Robin Hood (2010)
Politics and Warfare
Robin Hood (2010) is a film adaptation, directed by Ridley Scott, of the classic Robin Hood folklore. The film falls under many genres: action, adventure, history, romance, and drama, and carries a darker tone compared to other film adaptations of the English folk hero.
The writers of Robin Hood have never explicitly stated where they drew their inspiration from for the film, however, their stylistic choices reveal what sources they may have relied on. One of these is the might be the historical figure of Fulk Fitzwarin, who was notorious in England as an outlaw. Fulk is known to be one of the barons to force King John into signing the Magna Carta in 1215. There is literature detailing Fulk’s life and describing how he worked against King John’s tyranny. Both of these aspects can be seen in the film through Robin Hood’s speech (played by Russell Crowe) to the King (Oscar Isaac) in front of the Barons. In the movie, this speech is what incentivizes people to draw up the Magna Carta for King John to sign. This is an interesting detail in this film, because no other Robin Hood story (to my knowledge) centers the climax on the triumphant signing of the Magna Carta. The speech itself foreshadows western democracy and constitutionalism, focusing on King John’s obligation to recognize that every citizen is equal and to end his rule of tyranny. Historian John Aberth, author of A Knight at the Movies (2003), recognizes two main themes in the early ballads about Robin Hood: “concerns with the abuses of the law and corruption in the judicial system and readiness and unremorseful resort to violence.” Both of these themes are also prevalent in the movie, suggesting that the filmmakers may have read or turned to the ballad literature for inspiration.
One such example of an early ballad is A Gest of Robyn Hode, which was written sometime in the fifteenth century, and has many connections to this film. Chiefly, the character of Godfrey in the movie seems to be modeled on the Sheriff of Nottingham in the Gest. In the ballad, the sheriff abuses the law, planning to execute people without a fair trial, which speaks to the first theme that Aberth identified in his book. Godfrey acts in a similar way, killing citizens because they won’t pay their taxes. Furthermore, the second theme, the unremorseful violence, comes in no short supply in the movie, with gruesome battles and deaths occurring frequently. The demise of the Sheriff in the early ballads and Godfrey in the movie also shows how the film could be highlighting this theme found in the literature. In the Gest and in Robin Hood and the Guy of Gisborne, which is another ballad, Robin shoots the Sheriff as the latter is retreating. This scene may also reflect the film’s death of Godfrey, who dies when Robin shoots an arrow through his neck as he is retreating from the final battle.

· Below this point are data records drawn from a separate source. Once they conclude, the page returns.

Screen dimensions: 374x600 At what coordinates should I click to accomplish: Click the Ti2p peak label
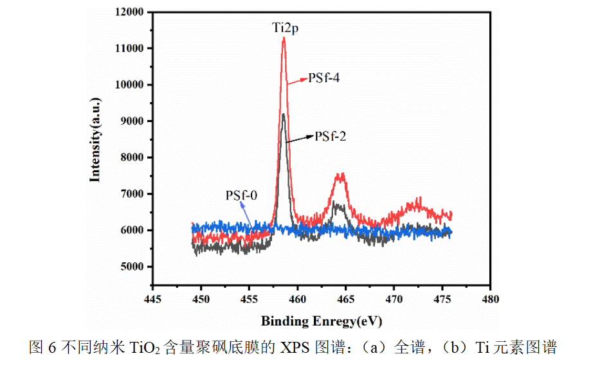284,28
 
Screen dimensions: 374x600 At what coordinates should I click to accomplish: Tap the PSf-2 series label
331,136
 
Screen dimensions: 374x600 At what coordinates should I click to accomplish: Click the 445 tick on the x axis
153,299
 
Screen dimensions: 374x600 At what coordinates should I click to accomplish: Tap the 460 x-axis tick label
298,299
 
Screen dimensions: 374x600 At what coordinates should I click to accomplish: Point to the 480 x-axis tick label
491,299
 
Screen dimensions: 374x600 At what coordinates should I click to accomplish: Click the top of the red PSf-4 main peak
284,39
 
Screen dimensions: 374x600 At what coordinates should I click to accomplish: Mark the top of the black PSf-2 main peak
283,115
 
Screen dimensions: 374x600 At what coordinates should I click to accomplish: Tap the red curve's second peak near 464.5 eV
341,175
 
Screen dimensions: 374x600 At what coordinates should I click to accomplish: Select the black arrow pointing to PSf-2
300,139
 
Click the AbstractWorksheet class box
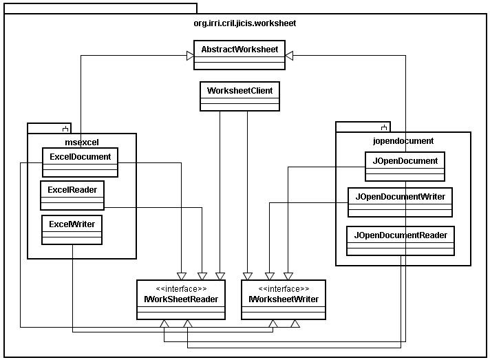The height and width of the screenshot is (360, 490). point(239,55)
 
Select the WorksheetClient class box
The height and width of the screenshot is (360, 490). point(239,96)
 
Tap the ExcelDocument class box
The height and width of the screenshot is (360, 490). point(80,162)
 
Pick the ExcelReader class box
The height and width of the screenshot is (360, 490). point(72,195)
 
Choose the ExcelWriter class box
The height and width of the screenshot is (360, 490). point(72,230)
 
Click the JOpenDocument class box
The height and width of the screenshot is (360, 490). point(405,167)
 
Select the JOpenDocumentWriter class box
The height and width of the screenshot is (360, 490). point(400,202)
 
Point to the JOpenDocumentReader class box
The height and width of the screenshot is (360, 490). point(401,241)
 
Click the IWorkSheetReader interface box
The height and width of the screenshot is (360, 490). point(181,299)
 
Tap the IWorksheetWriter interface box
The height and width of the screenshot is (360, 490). point(284,299)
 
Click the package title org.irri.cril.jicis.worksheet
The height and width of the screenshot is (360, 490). point(245,23)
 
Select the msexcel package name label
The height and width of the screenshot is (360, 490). point(82,142)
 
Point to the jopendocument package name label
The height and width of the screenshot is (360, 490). point(403,141)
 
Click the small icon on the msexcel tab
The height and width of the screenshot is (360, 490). point(65,129)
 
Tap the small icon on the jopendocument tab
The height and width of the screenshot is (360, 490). point(384,127)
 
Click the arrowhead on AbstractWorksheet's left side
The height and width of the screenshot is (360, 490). point(190,56)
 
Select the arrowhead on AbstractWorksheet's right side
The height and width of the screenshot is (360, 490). point(289,56)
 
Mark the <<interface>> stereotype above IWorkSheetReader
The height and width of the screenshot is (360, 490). point(181,288)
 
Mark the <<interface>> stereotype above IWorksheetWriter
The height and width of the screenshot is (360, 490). point(284,288)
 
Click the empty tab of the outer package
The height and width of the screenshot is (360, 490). point(100,8)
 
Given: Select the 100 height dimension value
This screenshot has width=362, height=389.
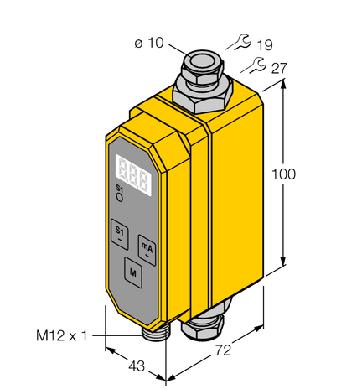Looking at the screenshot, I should (x=285, y=174).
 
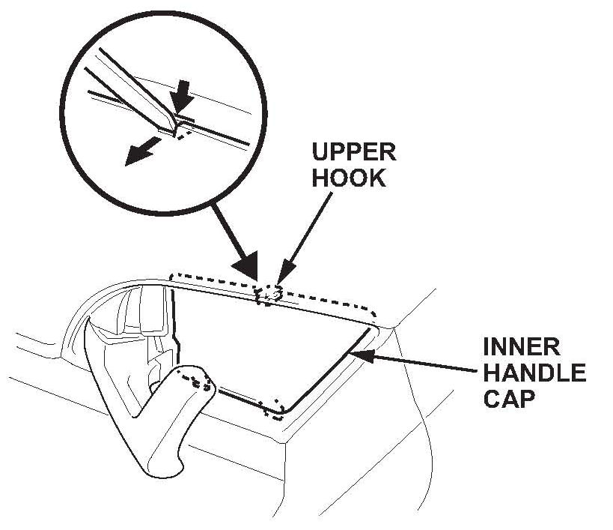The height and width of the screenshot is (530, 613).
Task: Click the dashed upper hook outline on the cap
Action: (268, 296)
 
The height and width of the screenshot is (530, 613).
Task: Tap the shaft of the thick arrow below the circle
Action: (228, 239)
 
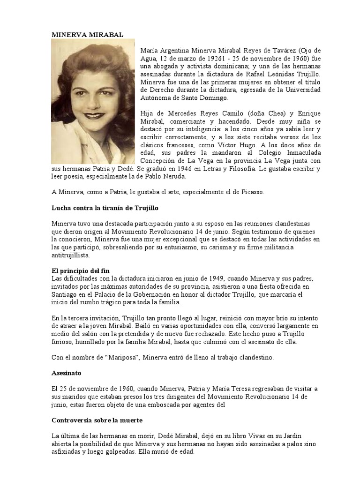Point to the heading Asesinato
66,374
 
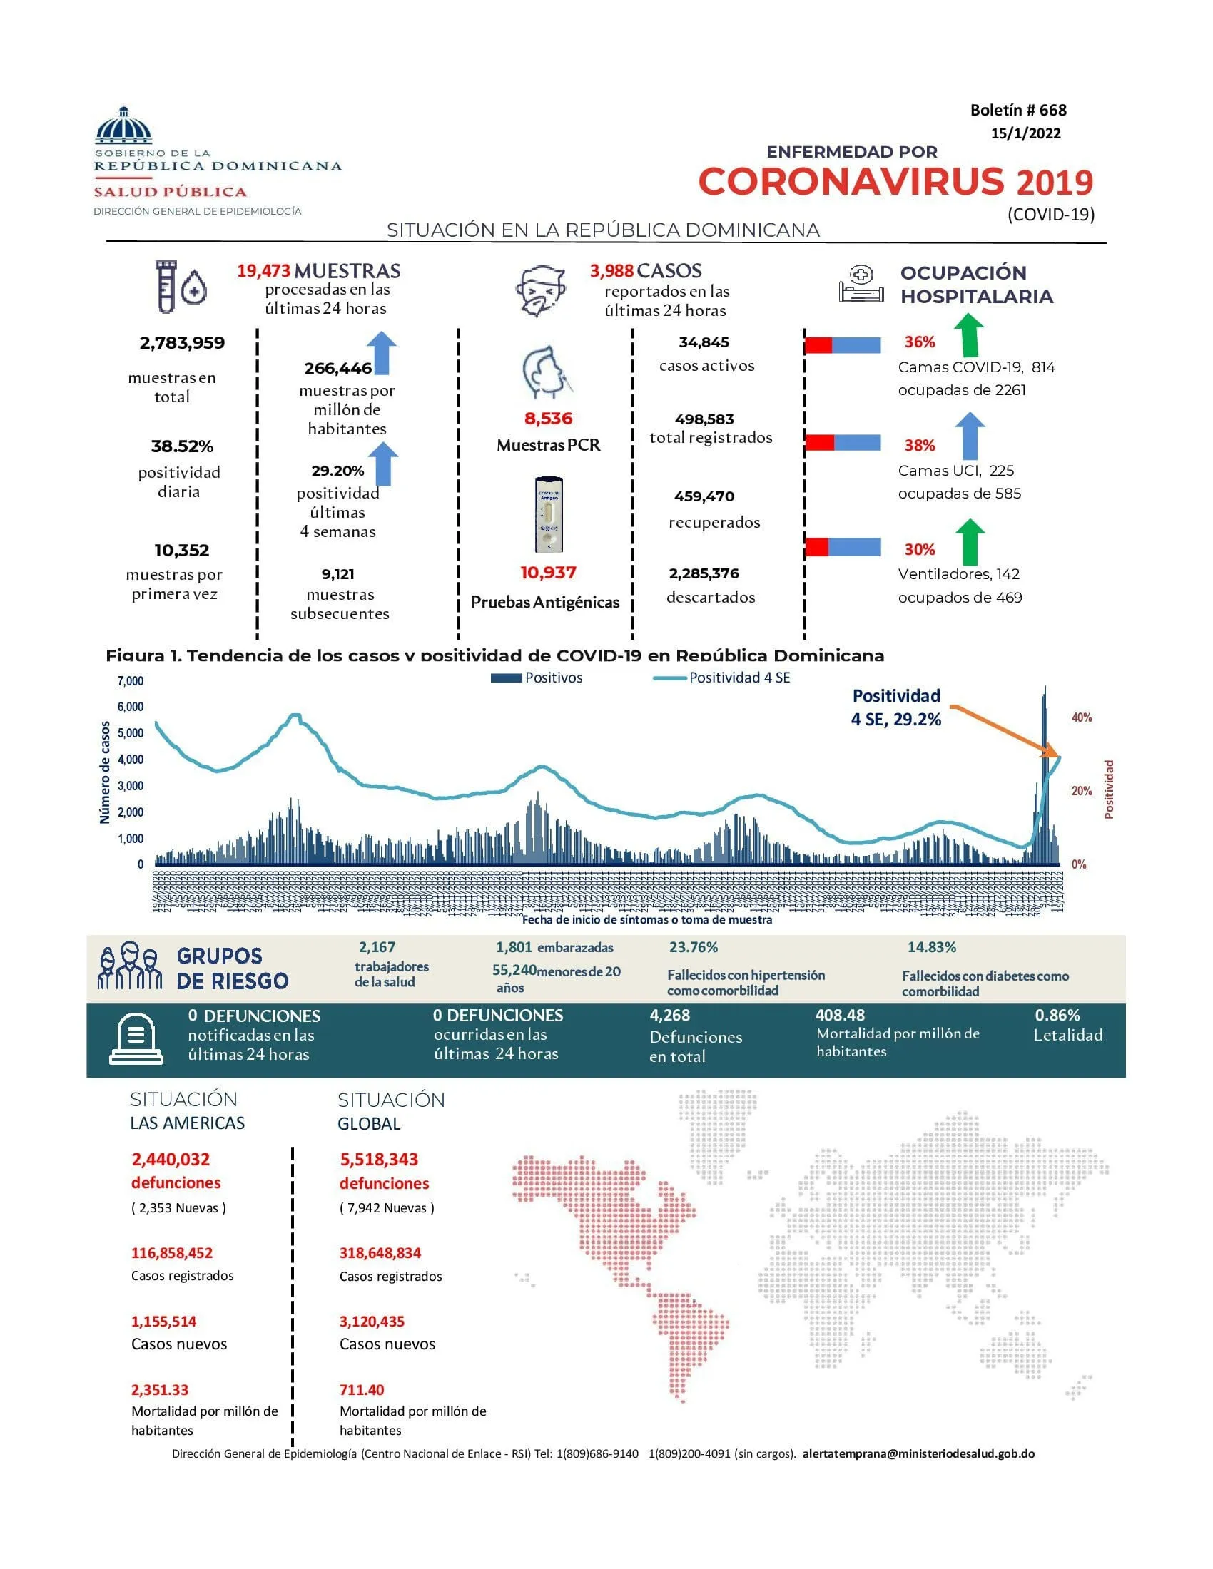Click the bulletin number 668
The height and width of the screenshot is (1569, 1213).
1017,110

Though these ballads might be an inspiration for this adaptation of Robin Hood, some more modern aspects were brought into the story as well. Robin Hood was not characterized as the “people’s champion” until Martin Parkers’ True Tale of Robin Hood came out in 1632. This is the more well-known character seen today. In the movie, this type of Robin Hood characterization is seen only a few times, when Robin declares to King John that all men should be equal and when Robin robs the rich of their seeds to provide for the suffering people of Nottingham. The latter example may please those viewers who want to see the classic trope common to most Robin Hood tales and films; that is, Robin Hood taking from the rich to give to the poor.
This movie is a good action-filled drama that presents a fresh adaptation of the Robin Hood story, which may have been inspired by historical figures who lived during John’s reign, as well as some of the ballads of the fifteenth century.